En dat is ook precies hoe de gebeurtenissen feitelijk uitwerkten, met een revolutionaire golf door West-Europa – in Duitsland in 1918-1919, in Hongarije in 1919, in Italië tijdens de stakingen en bezettingen van 1920, etc. Deze revoluties werden slechts verslagen door de verraderlijke rol van de leiders van de sociaal-democratische massa-organisaties van die tijd. Marxisten verheerlijken geen “antieke teksten” hoe briljant die ook mogen zijn. Maar als een theorie erg “oud” is, en toch correct gebeurtenissen en processen kan voorzien, dan is het de meest moderne theorie. En Trotski’s ideeën zijn vandaag de dag net zo toepasbaar in Afrika, en grote delen van Azië en Latijns-Amerika, als dat ze waren in Rusland meer dan tachtig jaar geleden. De kapitalistisch-democratische revolutie is nog niet voltooid in grote delen van de neo-koloniale wereld.
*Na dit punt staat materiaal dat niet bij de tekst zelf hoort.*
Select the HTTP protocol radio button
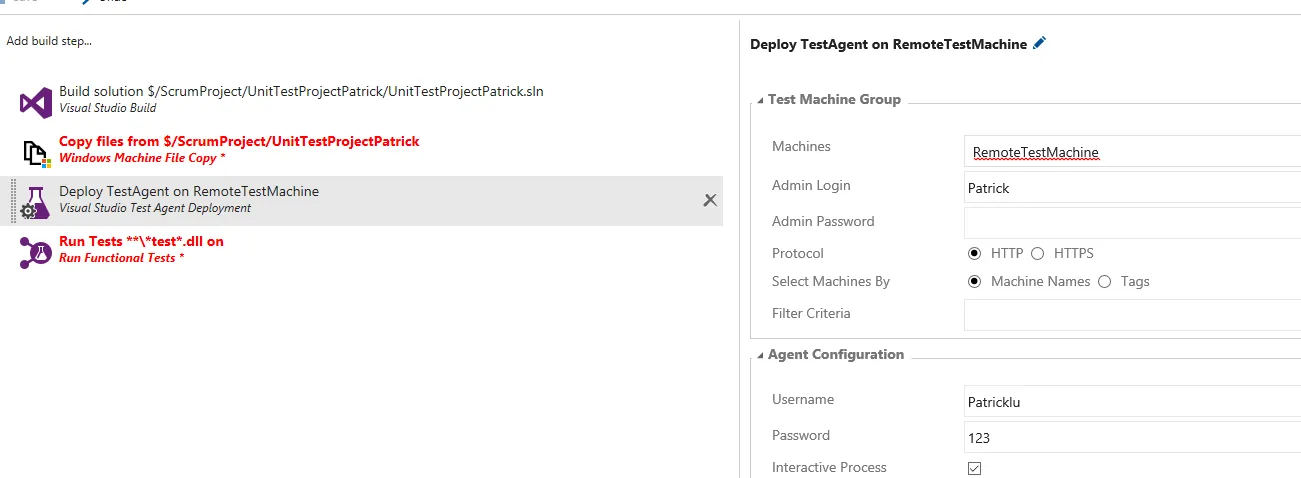 pyautogui.click(x=974, y=253)
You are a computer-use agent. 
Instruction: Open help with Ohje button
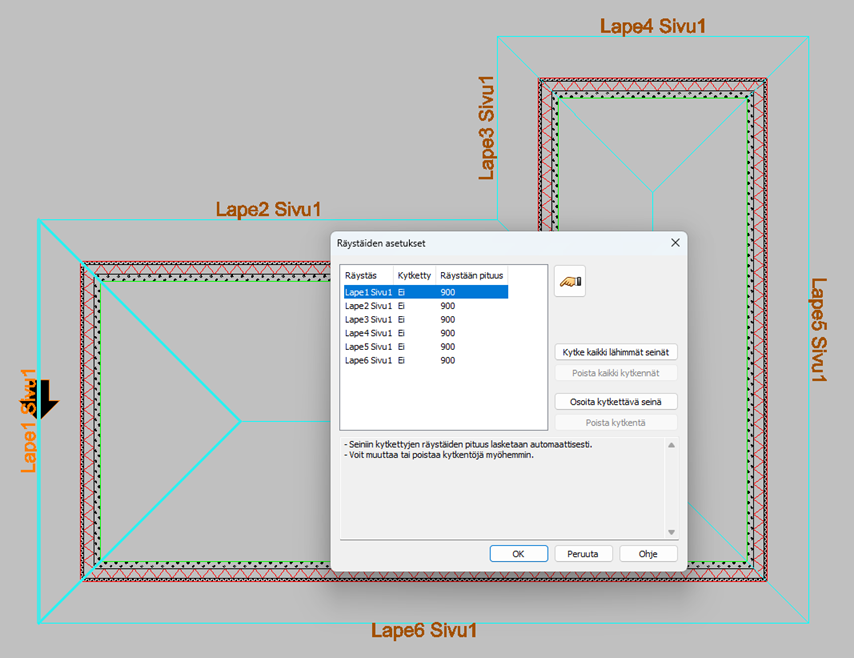648,553
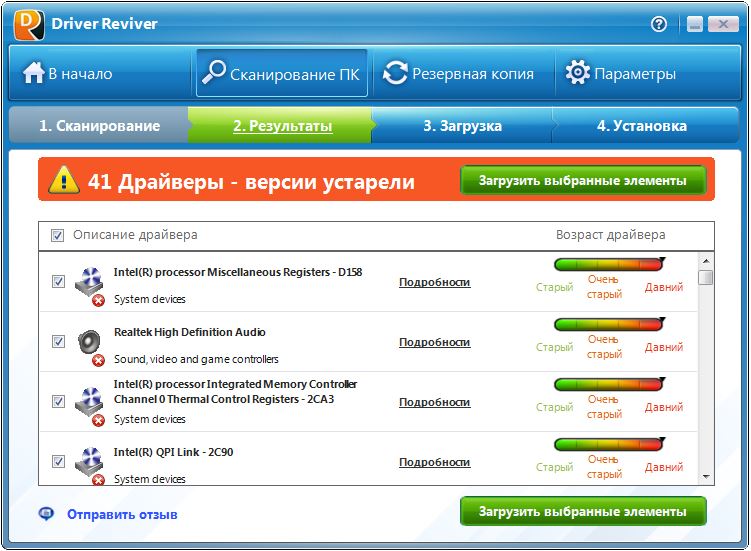The image size is (751, 551).
Task: Click the Intel QPI Link device icon
Action: [x=90, y=462]
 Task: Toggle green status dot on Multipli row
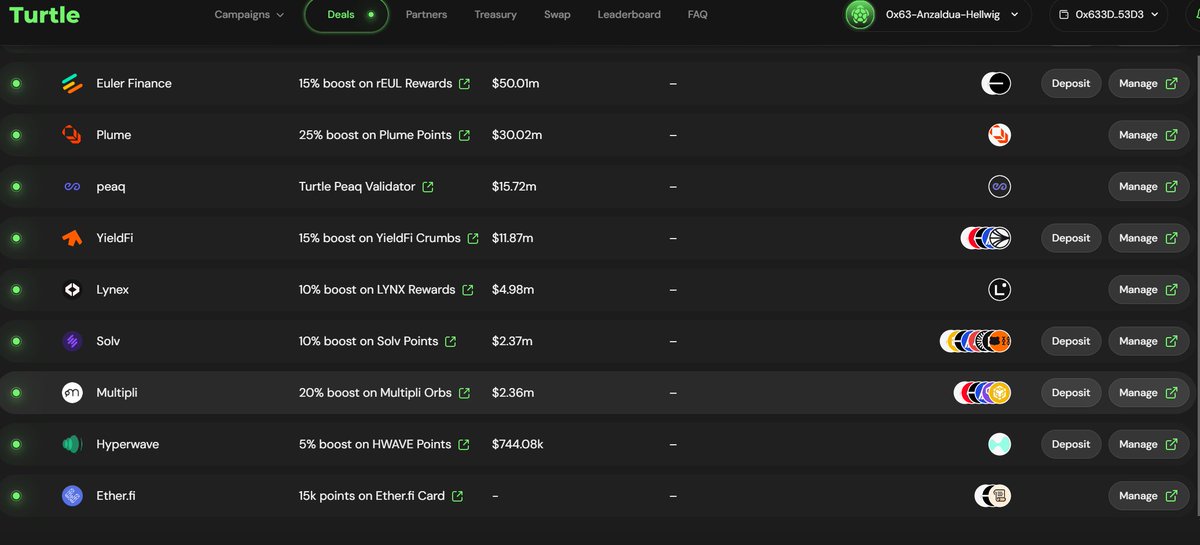[16, 393]
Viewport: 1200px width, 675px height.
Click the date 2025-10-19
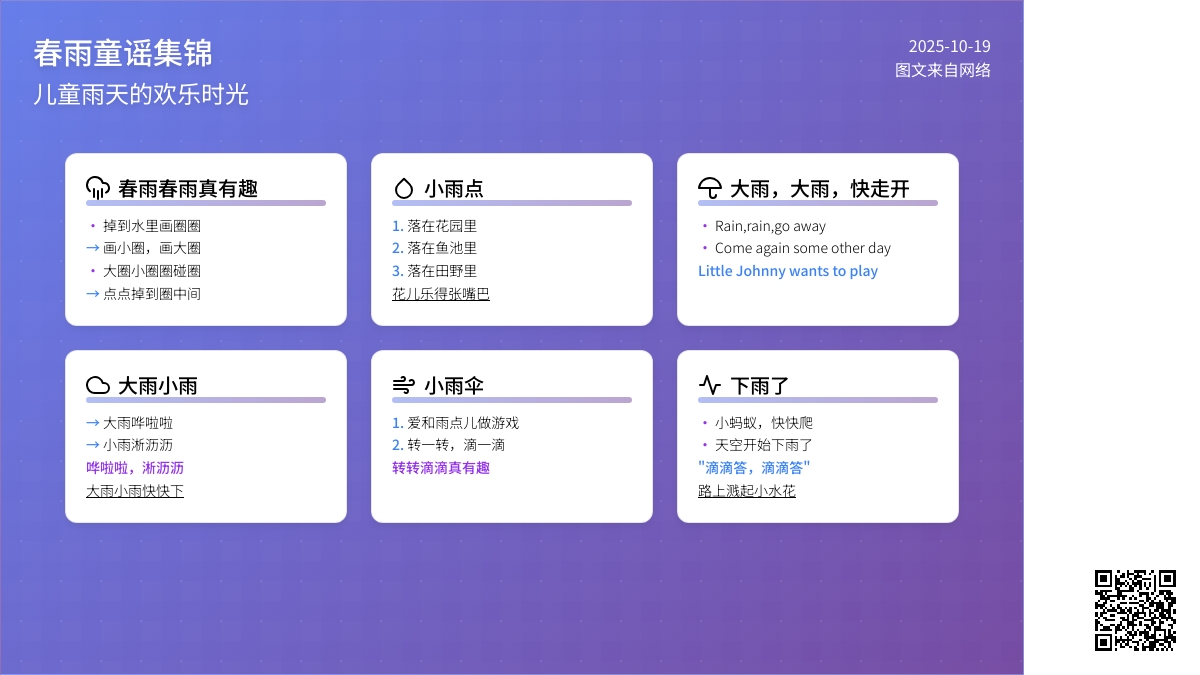pos(949,46)
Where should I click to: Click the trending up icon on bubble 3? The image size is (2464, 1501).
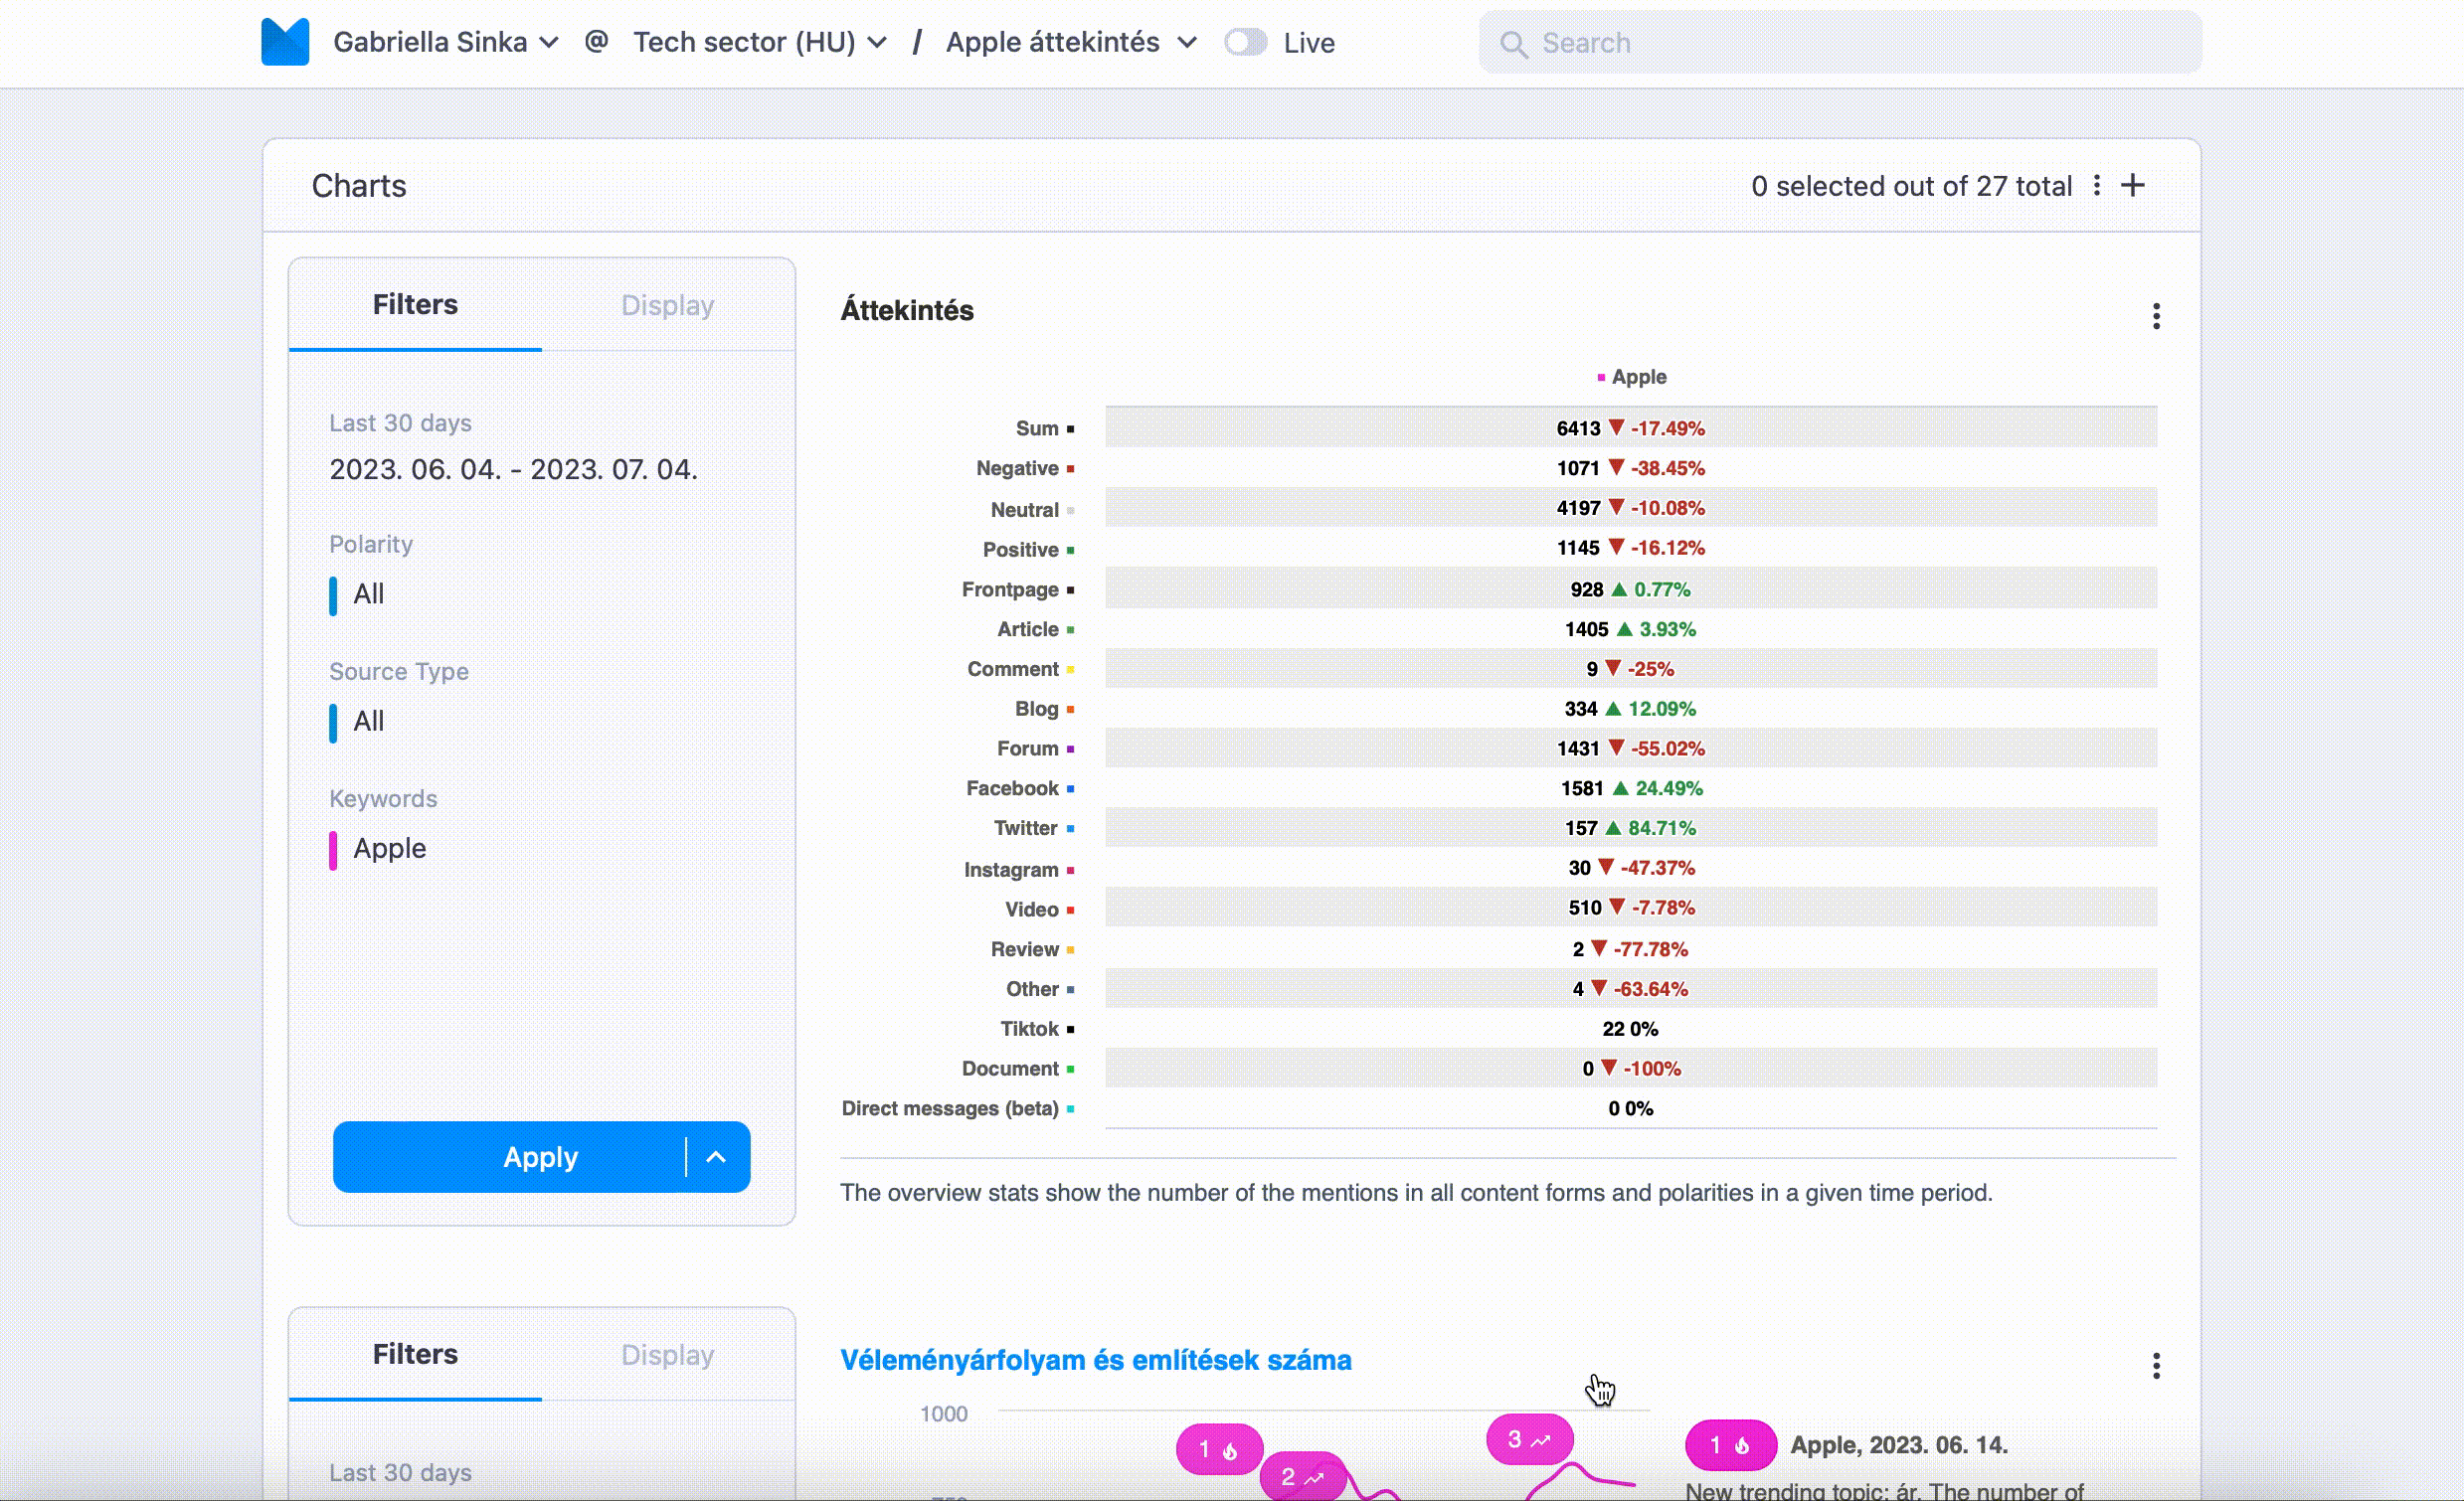click(1542, 1439)
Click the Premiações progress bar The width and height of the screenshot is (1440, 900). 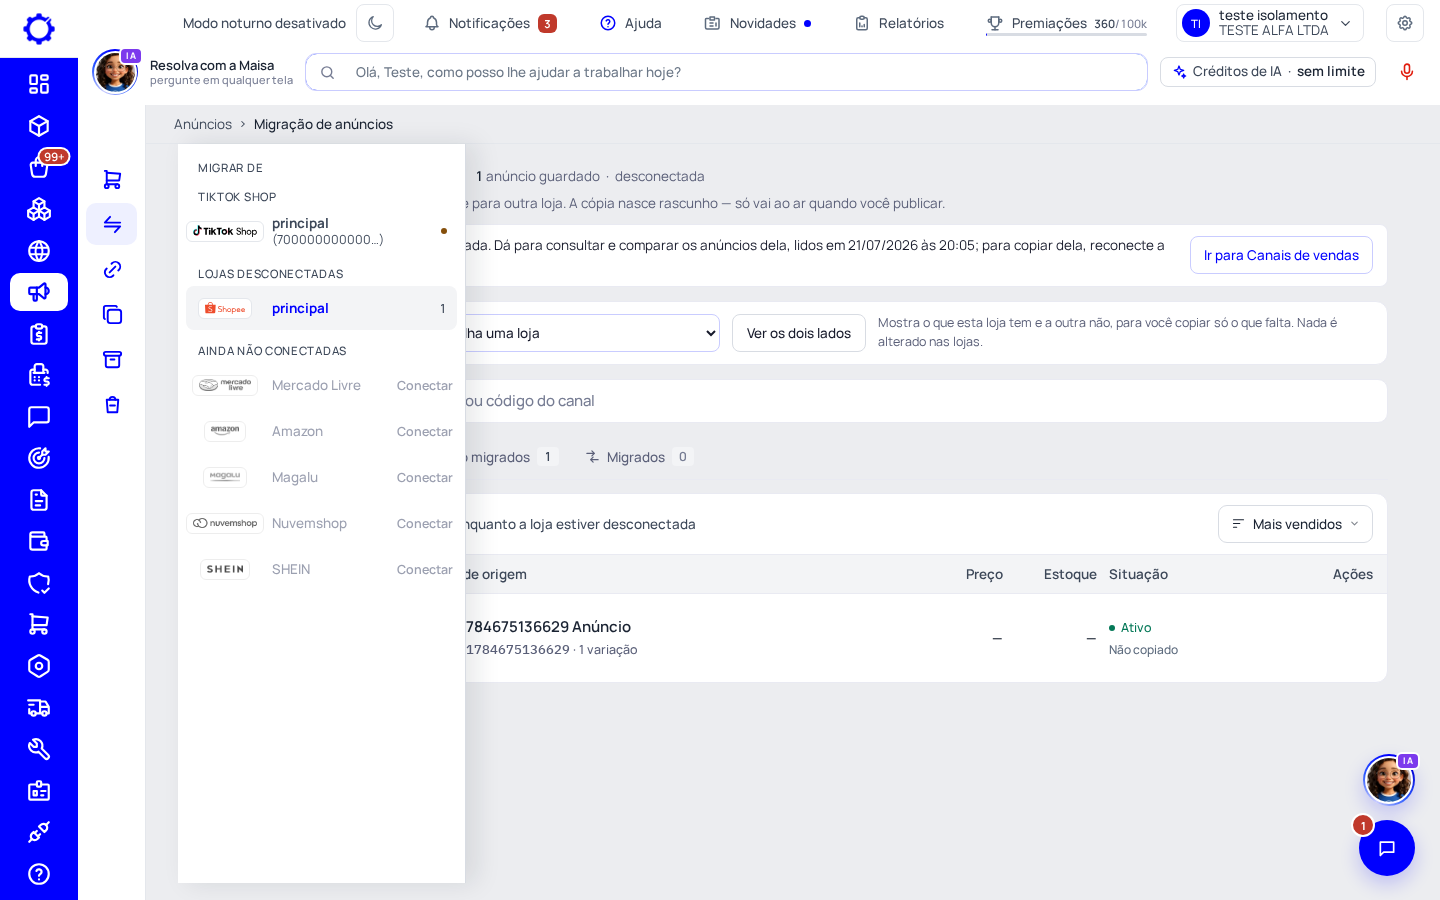click(x=1066, y=35)
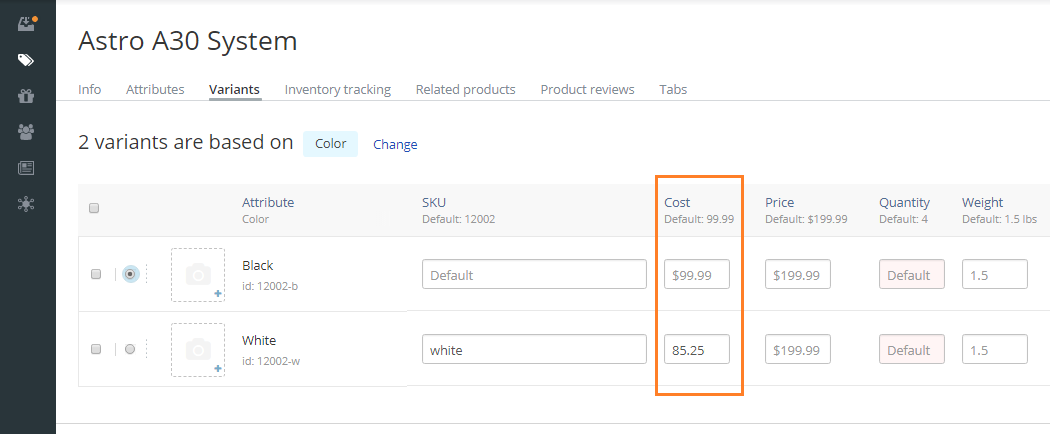Image resolution: width=1050 pixels, height=434 pixels.
Task: Click the Color attribute badge
Action: coord(331,144)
De landheren en kapitalisten zijn niet in staat een opeenstapeling van problemen op te lossen die nu bestaat en groter was dan in Rusland in 1917. Al eerder werd een vergelijking gemaakt tussen India vandaag de dag en de tijd voor 1917 in Rusland.

Ondanks de veelbetekenende groei in industrie in stedelijke gebieden, leeft de overgrote meerderheid van de bevolking in de onmenselijke omstandigheid van behoud van feodale en semi-feodale land verhoudingen en het monsterlijk regime dat daarbij hoort. Een ander voorbeeld is Kongo, de voormalige kolonie van België. Na de moord op Patrice Lumumba in 1961 werd dit “land” geregeerd bij het misdadig kapitalistische regime van Sese Seko Mobutu. Een complete desintegratie vloeide voort uit de herinstelling van het tribalisme, en de munumentale corruptie van Mobutu en zijn kliek, die de meeste bezittingen van het land stolen. De hoop van de verarmde bevolking steeg, echter met de triomf van Laurent Kabilla in 1997. Hij was een voormalige medewerker van Che Guevara toen laatstgenoemde deelnam aan een guerilla oproer in 1965. Kabilla heeft echter, in de context van de wereldwijde triomf van de”vrije markt”, de bestendiging geaccepteerd van alle ziektes van het Mobutuisme dat hem voorging. Niet alleen bestaan tribalisme en corruptie nog steeds, ze zijn zelfs sterker geworden. Er is nu het vooruitzicht van een verschrikkelijke Rwanda-achtige genocide die zich ontwikkelt uit het verwoestende tribalisme in de komende periode.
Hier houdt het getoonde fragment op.